* [Task to complete]
In the article on Project Calico, what mechanism does Calico use to implement tenant separation?

* [Source passage]

Project Calico: Is It Any Good?

At least a dozen engineers sent me emails or tweets mentioning Project Calico in the last few weeks – obviously the project is getting some real traction, so it was high time to look at what it’s all about.

TL&DR: Project Calico is yet another virtual networking implementation that’s a perfect fit for a particular use case, but falters when encountering the morass of edge cases.

What is Project Calico? It’s a virtual networking implementation for Linux, targeting high-density virtualization and container (Docker) environments. It comes with Neutron plug-in (and a few other plugins), making it immediately usable in OpenStack deployments.

How does it work? The virtual network is modeled as a single microsegmented flat VLAN with shared IP address space. iptables (packet filters implemented in Linux hosts) are used to implement tenant separation.

However, the creators of Calico know that a single flat VLAN doesn’t scale, so they added an interesting twist almost identical to my IPv6 microsegmentation ideas:

  • Every Linux host is an IP router running BGP;
  • Virtual machines (or containers) are attached to a virtual router, not a bridge (similar to what Juniper Contrail or Microsoft Hyper-V are doing);
  • Host routes are used for end-to-end packet forwarding between customer endpoints and distributed between Linux hosts with BGP;
  • BGP route reflectors (also running on Linux hosts) are used to build a scalable routing control plane.

This architecture retains the properties of a flat layer-2 network (it’s easy to move customer IP addresses between hosts), but scales much better – the number of active endpoints on the layer-2 segment is equal to the number of physical hosts, not the number of virtual machines or containers.

* [Information shown]

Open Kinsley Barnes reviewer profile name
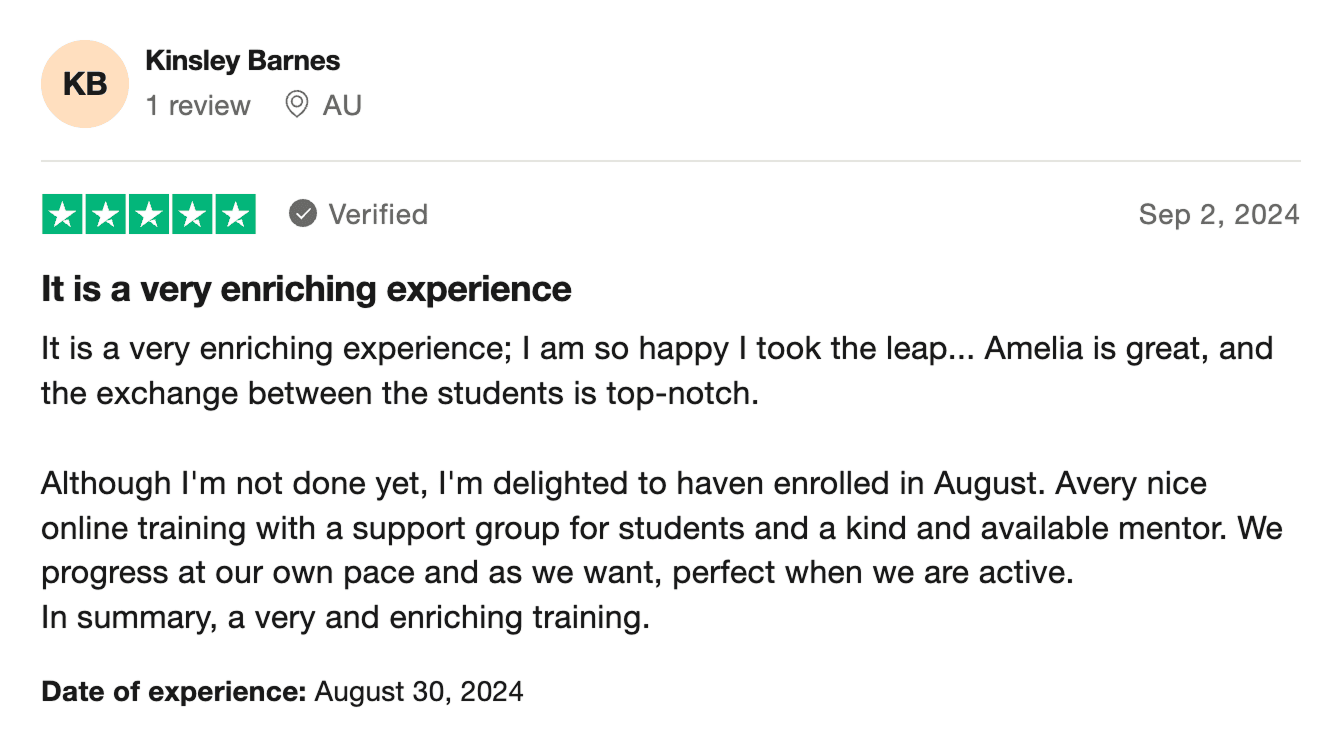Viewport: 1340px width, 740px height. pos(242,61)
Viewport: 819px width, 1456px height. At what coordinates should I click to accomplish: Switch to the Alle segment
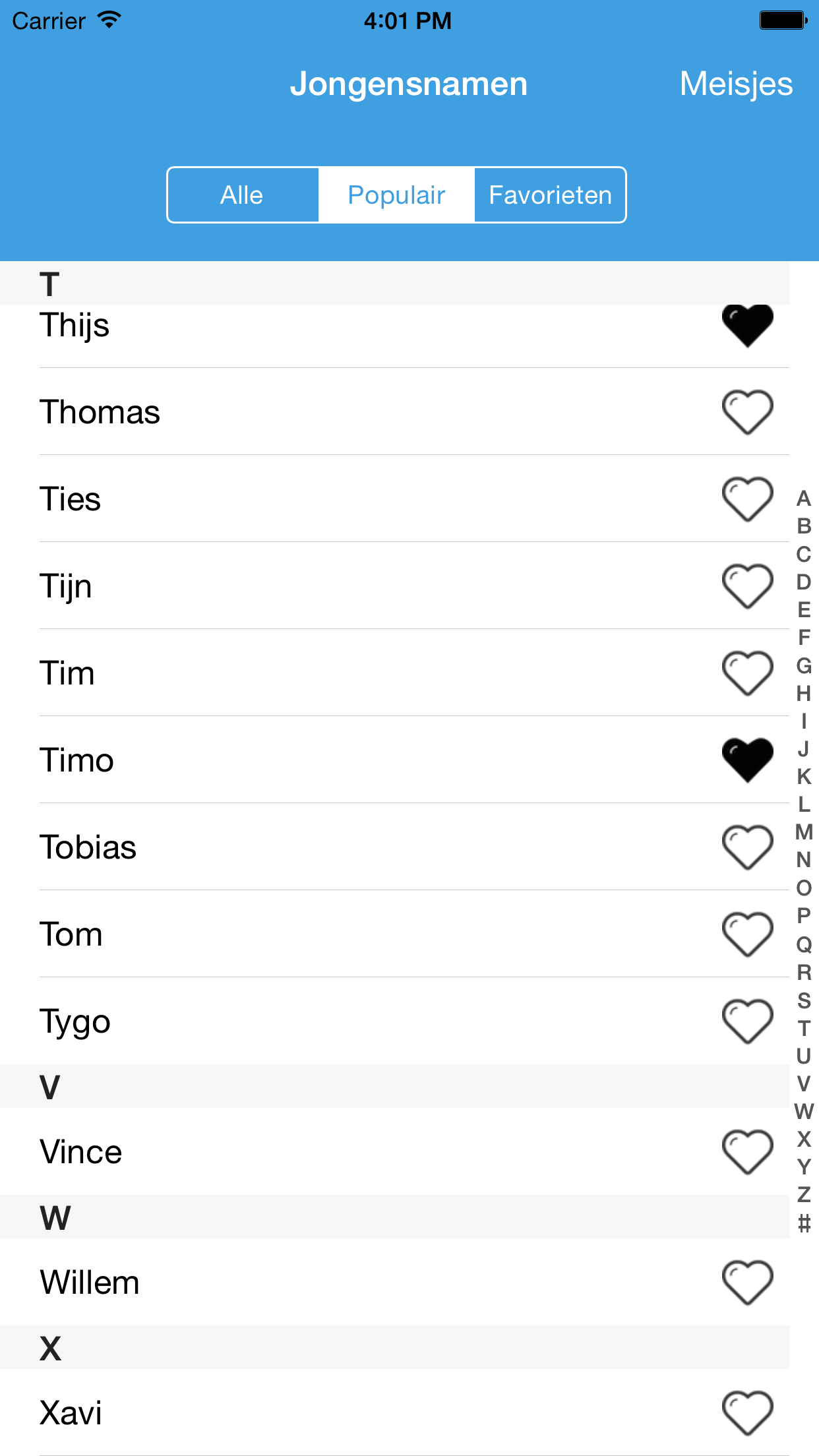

* [Response to this exercise]
It uses iptables, the packet filters implemented in Linux hosts.